Dell customers have turned up a second root certificate installed on some Dell machines, which could make them easy prey for malicious attacks on public Wi-Fi networks.
The second problematic root certificate is called DSDTestProvider. Its discovery follows yesterday's removal by Dell of the dangerous eDellroot certificate from affected Dell PCs.
With DSDTestProvider, once again a Dell support feature has inadvertently exposed customers to attacks that would be trivial to exploit. It is the same security blunder made by rival Lenovo in February with its Superfish adware.
Carnegie Mellon University CERT has warned that the DSDTestProvider certificate, which includes the private key, allows an attacker to create trusted certificates and perform impersonation, man-in-the-middle (MiTM) and passive-decryption attacks.
A classic example of a man-in-the-middle attack is a criminal in a cafe waiting for an affected Dell machine to log on to the public Wi-Fi network.
An attacker can generate certificates signed by the DSDTestProvider Certificate Authority (CA), and those certificates will be trusted by any system that trusts that CA, CERT explained.
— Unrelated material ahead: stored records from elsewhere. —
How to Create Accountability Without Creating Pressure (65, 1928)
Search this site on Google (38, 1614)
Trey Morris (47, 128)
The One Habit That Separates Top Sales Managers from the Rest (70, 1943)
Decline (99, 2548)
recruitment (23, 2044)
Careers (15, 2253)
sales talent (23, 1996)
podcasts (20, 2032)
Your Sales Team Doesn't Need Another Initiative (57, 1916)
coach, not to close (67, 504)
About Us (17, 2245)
"An attacker can impersonate websites and other services, sign software and email messages, and decrypt network traffic and other data. Common attack scenarios include impersonating a website, performing a MiTM attack to decrypt HTTPS traffic, and installing malicious software."
Dell computers are popular among enterprise users as well as consumers, making it fairly easy for hackers to select a location and have a good chance of finding high-value targets.
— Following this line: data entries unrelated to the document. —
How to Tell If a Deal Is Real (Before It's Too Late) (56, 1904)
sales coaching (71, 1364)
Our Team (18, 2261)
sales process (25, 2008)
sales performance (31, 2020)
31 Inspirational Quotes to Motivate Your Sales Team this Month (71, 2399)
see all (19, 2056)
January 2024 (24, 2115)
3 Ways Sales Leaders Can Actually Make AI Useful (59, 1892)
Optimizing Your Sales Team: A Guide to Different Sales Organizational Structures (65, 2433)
"If I were a black-hat hacker, I'd immediately go to the nearest big city airport and sit outside the international first-class lounges and eavesdrop on everyone's encrypted communications," Robert Graham, CEO of Errata Security, wrote of the eDellRoot issue.
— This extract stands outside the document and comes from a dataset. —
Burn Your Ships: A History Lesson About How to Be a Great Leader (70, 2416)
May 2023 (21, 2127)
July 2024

"I suggest 'international first class', because if they can afford $10,000 for a ticket, they probably have something juicy on their computer worth hacking."
Dell said its investigations this week confirmed that no other root certificates are present in the factory installed PC image but admitted that the Dell System Detect application and its DSDTestProvider root certificate have similar characteristics to eDellRoot.
"In the case of Dell System Detect, the customer downloads the software proactively to interact with the Dell Support website so we can provide a better and more personalized support experience," a Dell spokesman said.
"Like eDellRoot, the support certificate in question was designed to make it faster and easier for our customers to get support."
Dell said the impact is limited to customers who used the 'detect product' functionality on its support site between October 20 and November 24, 2015.
"The application was removed from the Dell Support site immediately and a replacement application without the certificate is now available. We are proactively pushing a software update to address the issue and have also updated instructions on our site to permanently remove the certificate."
Hanno Böck, who discovered the eDellroot issue reported discovering the DSDTestProvider certificate yesterday, pointed out the DSD part of the certificate's name refers to Dell System Detect, a piece of software that runs a diagnostics test on Dell hardware to detect outdated drivers.
"There have been concerns about the security of Dell System Detect before. Malwarebytes has an article about it from April mentioning that it was vulnerable to a remote code execution vulnerability," he noted.
Laptopmag also discovered the DSDTestProvider certificate on a new Dell XPS 13, alongside the eDellRoot certificate.
Carnegie Mellon CERT advised users to visit the Windows certificate manager on the device and move the DSDTestProvider certificate from the Trusted Root Certificate Store to Untrusted Certificates.
"Revoking the certificate helps prevent reinstating trust if DSD is reinstalled," it noted.
That advice is also relevant to removing the threat posed by the eDellroot certificate, which a support service called Dell Foundation Agent reinstalled after removal.
Security researchers and Dell advised users to delete the Dell.Foundation.Agent.Plugins.eDell.dll module to prevent it from reinstalling the certificate.